A big help is the excellent set of plans by Rössler & Köhler that provides detailed drawings of almost every piece of external equipment. Highly recommended...
There is the "Vom Original zum Modell" about the XXIII that contains pages with the above plans and there is alos a more extensive book about the XXIII that contains lots usefull info, e.g. th water piping plans, electric plans, ventilation plans....I used it extensively for the interior of my model.
The Bronco kit provides a nice basis for building a proper model right out of the box. But in many cases, the kit designers have sacrificed details for the ease of assembly. For example the deck. Every XXIII kit I know displays the boat with a wooden deck in front of the sail. Theses decks existed bit were only installed at port. For operation, these decks were removed and then only two welded-on steel rails provided a rest of footing on the front of the boat. I want to display the boat without the deck in operation mode. Unfortunately the kit has recesses in the bow section to help installing the deck. Good for easy assembly but without deck simply wrong. So the recesses had to go. I cut strips of 0,5 mm thick styrene sheet and glued them into the recesses. Once dried I filed them into shape. Filling and consequent wet sanding....recesses are gone. Next fix will be the loading hatch for the batteries.
I continued with correcting the battery loading hatch. In the original there was a rectangular hatch in front of the sail, that was screwed shut by numerous bolts and that was protected against damage by encasing it in a welded housing. The housing of the kit is O.K., but the hatch itself is too large and the bolts are indicated by dices. Not good enough. So I cut the hatch part out of the housing. Prior, I marked the position of the housing on the hull, as the now missing hath also provided the positioning. The housing has two gaps (front, rear) that don't belong there (hidden by the wood deck when built out of the box).

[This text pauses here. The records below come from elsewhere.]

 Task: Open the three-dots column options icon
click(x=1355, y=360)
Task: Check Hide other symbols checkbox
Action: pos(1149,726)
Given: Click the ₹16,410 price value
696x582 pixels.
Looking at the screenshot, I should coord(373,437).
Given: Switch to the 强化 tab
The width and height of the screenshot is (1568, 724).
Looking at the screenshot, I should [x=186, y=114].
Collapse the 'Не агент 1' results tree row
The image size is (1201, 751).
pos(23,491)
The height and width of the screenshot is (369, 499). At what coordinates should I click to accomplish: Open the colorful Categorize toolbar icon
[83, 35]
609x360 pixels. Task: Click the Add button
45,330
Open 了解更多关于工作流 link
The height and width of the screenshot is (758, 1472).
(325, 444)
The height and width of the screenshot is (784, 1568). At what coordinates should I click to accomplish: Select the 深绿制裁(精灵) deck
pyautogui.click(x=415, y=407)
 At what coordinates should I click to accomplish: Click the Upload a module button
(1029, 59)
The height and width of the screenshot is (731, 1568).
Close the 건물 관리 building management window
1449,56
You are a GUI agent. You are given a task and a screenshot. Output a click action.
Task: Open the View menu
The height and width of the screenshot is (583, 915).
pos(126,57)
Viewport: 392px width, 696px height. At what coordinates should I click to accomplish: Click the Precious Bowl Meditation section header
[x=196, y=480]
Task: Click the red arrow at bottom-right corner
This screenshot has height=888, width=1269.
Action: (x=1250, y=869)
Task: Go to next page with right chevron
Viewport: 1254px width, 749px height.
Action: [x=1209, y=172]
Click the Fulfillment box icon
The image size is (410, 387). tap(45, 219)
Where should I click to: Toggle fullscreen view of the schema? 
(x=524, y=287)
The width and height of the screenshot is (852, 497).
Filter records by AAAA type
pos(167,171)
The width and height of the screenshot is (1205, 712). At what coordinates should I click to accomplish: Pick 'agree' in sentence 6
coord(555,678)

I filled those using styrene sheets, filled and sanded the gaps. Then I adjusted the size of the hatch opening again using styrene and finally I glued the 3D-printed hatch with bolts in its position. Better....
Then I installed the grating that protects the bow vent valve (missing in the kit), The grating is again a 3D-printed part. I removed some material below to give the whole affair some depth.
Finnaly I installed the anti skid rails on the bow section. I made them from 1 x 1 mm^2 square styrene rods.
Could be space issues.....here's the internal structure of the ballast tank. The round plate in the upper middle ist the valve. I guess there was just not enough room in the middle. of the roof of the tank. That said, the valve is off center, but reaches over the center line, so the tank can be vented completely.
That was m,y guess too. Fixing points.....that will go on as well, but at the stage when I add the final fine details. In the moment I'm filling and sanding the keel. Too much danger to rip stuff off.
Note this Type XXIII with short intermittent deck rail.
could it be that the wooden deck in the Bronco kit was based off this particular sub? You could just cut off the wood grate and use the rails in the kit.
These boats were made at the end of the war when resources became increasingly scarce and time for manufacturing also became shorter and shorter. Looking at many photos I came to the conclusion that no two boats were the same. Antennas, steps, skid rails, location of limber, hatch for pressure tight compartment, all that could be different. So I basically work on the version that later on became U-Hecht (S 170), the first sub of the Bundesmarine (the German Federal Navy).